Mercoledì 25 settembre, Gabriele Fava, il direttore dell’Inps, ha presentato il rapporto annuale dell’istituto in cui si evince quanto nel mondo del lavoro siano ancora molto penalizzate le donne. Basti pensare alla cosiddetta
child penalty, la penalità che scatta nei confronti delle donne quando nasce un figlio: quasi automaticamente, crolla lo stipendio, si va in part-time o si lascia del tutto il posto. Anche nei casi più solidi, con i contratti stabili, il differenziale con gli uomini non si recupera più. Come dire: in Italia, o si fa un figlio o si fa carriera, tant’è che se questa penalità fosse azzerata almeno per le nuove madri, ipotizzano i ricercatori di Inps, il tasso di occupazione femminile crescerebbe di 6,5 punti entro il 2040, colmando il 40% del divario con quello maschile. Se poi fosse azzerata per tutte le madri, il recupero salirebbe a 14 punti entro il 2030, chiudendo quasi tutto il gap.
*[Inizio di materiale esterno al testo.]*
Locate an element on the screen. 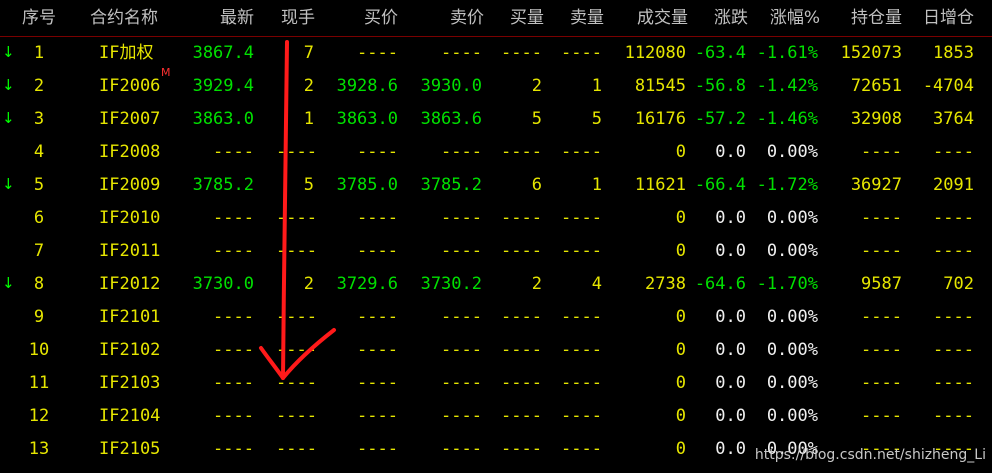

Eppure, negli ultimi 40 anni, qualche passo in avanti è stato fatto. Sta di fatto che se prima della nascita del figlio, la probabilità di lasciare il lavoro è più o meno la stessa per uomini (9%) e donne (11%), nell’anno della nascita questo rischio sale per la madre (18%) e comincia a scendere per il padre (8%). A due anni dalla nascita continua a calare per il padre, ma per la madre è ancora alto (13-14%). Solo al terzo anno, le donne tornano alla situazione pre-bebè.
Ma le percentuali si alzano notevolmente per le lavoratrici con contratti a tempo. Senza contare il fatto che la child penalty si riverbera in modo ancora più netto sulle retribuzioni. L’arrivo di un figlio per la donna equivale a un terremoto. Se prima il suo reddito era appaiato a quello dell’uomo ed entrambi crescenti, nell’anno della nascita quello del padre aumenta del 6% (e dopo sette anni registra un +50%). Mentre quello di lei crolla del 76%, se non ha la copertura di congedi e ammortizzatori (ci metterà 5 anni per tornare al punto di partenza). Con i congedi, la caduta è del 16%, quasi un quinto. La madre recupera il livello pre-nascita solo 4 anni dopo. Ma a quel punto il gender gap è di quasi 30 punti con lo stipendio del padre. E tale si mantiene per i 7 anni successivi.
I divari si incancreniscono anche per la scelta in molti casi obbligata del part-time da parte delle donne. Lavorare poco, in modo intermittente e mal retribuito conduce poi a pensioni misere. L’assegno medio dei pensionati non a caso supera del 35% quello delle pensionate.